Jusqu’au 10 avril 2022, les établissements ont désormais le droit de mettre en vente les œuvres. « Le 15 octobre dernier, le Brooklyn Museum à New-York a ainsi mis en vente aux enchères douze de ses œuvres, de Courbet à Cranach l’Ancien, en passant par Corot. »
En France, cette décision choque car elle va à l’encontre de la définition même du musée. Les établissements européens ont par ailleurs l’habitude de pouvoir normalement compter sur l’aide publique en cas de problème économique.

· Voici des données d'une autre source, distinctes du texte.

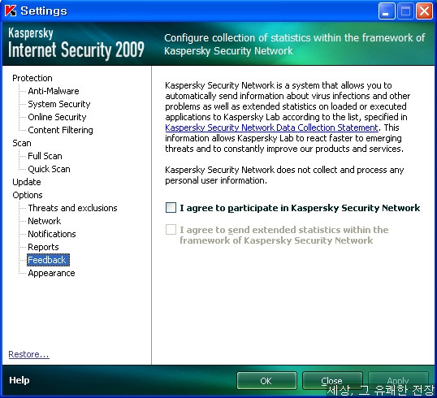Click the Restore... link

point(28,354)
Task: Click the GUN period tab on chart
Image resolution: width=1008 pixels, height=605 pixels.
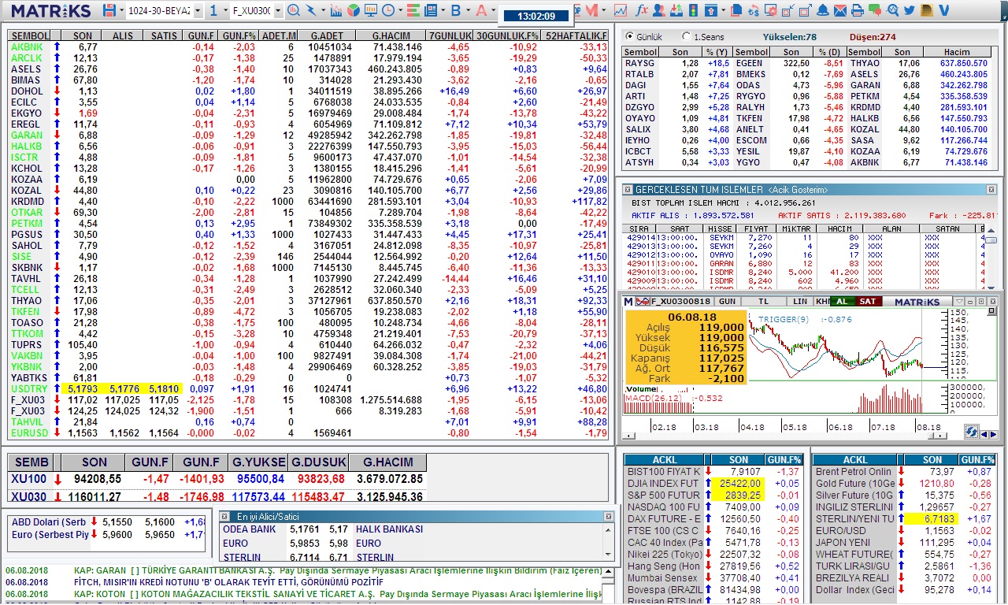Action: click(x=727, y=302)
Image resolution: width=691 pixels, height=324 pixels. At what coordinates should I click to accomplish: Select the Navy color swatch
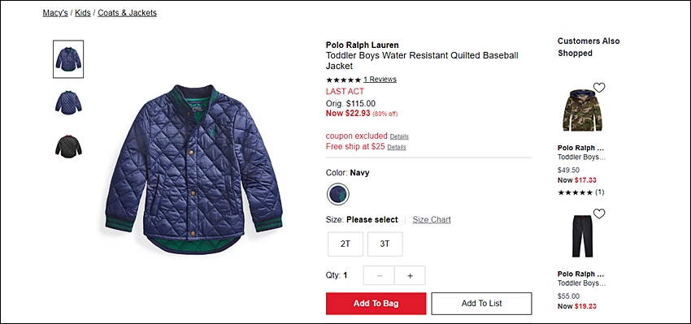point(338,194)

Jean-Michel Tobelem, professeur associé à l’Université Paris 1 Panthéon-Sorbonne, directeur d’Option Culture (organisme d’études et de conseil), explique : « les musées doivent « réfléchir à leur mission fondamentale » ».

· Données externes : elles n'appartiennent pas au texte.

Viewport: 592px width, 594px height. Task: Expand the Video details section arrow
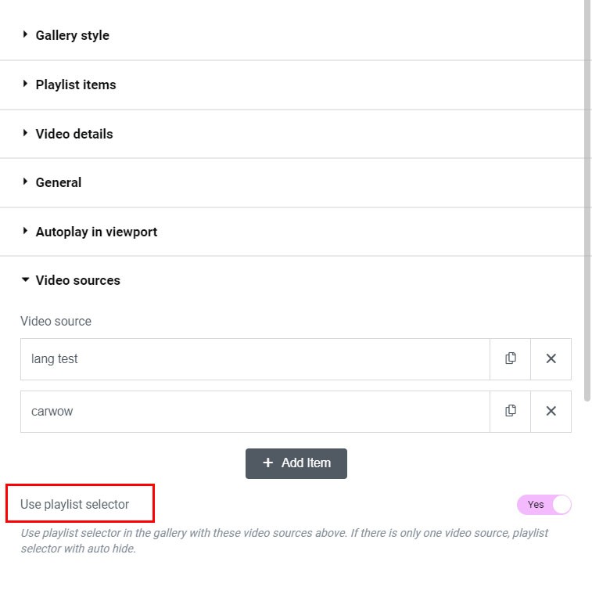point(26,133)
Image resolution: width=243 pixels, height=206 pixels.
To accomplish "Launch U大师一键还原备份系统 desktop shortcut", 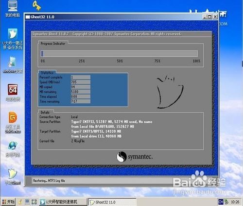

Pour lui, certains grands établissements comme les musées parisiens doivent comprendre que leur mission n’est pas d’augmenter chaque année le nombre de visiteurs pour engendrer plus d’argent mais bien de servir les citoyens. Par ailleurs, il souligne l’importance de faire revenir les visiteurs locaux dans ces musées :
« Les visiteurs étrangers sont absolument bienvenus, mais à mon sens on finit par décourager nos concitoyens. Il y a des millions de Français qui peuvent accéder facilement aux grands établissements culturels français à Paris : ils ne s’y précipitent pas. C’est dommageable. Est-ce qu’on a donné l’impression que finalement ces établissements étaient plutôt pour accueillir des visiteurs étrangers, et que les Français n’y viendraient qu’une fois dans leur vie ? A-t-on incité les Franciliens à venir régulièrement ? Je ne suis pas sûr. Nous ne sommes pas là pour accueillir de plus en plus de visiteurs qui viennent de plus en plus loin pour faire de plus en plus d’argent. »
Reste à savoir maintenant comment la situation va évoluer, mais pour Emilie Girard les musées ont conscience qu’ils doivent avancer à pas mesurés et qu’ils vont devoir réinventer certains modèles pour survivre et faire face.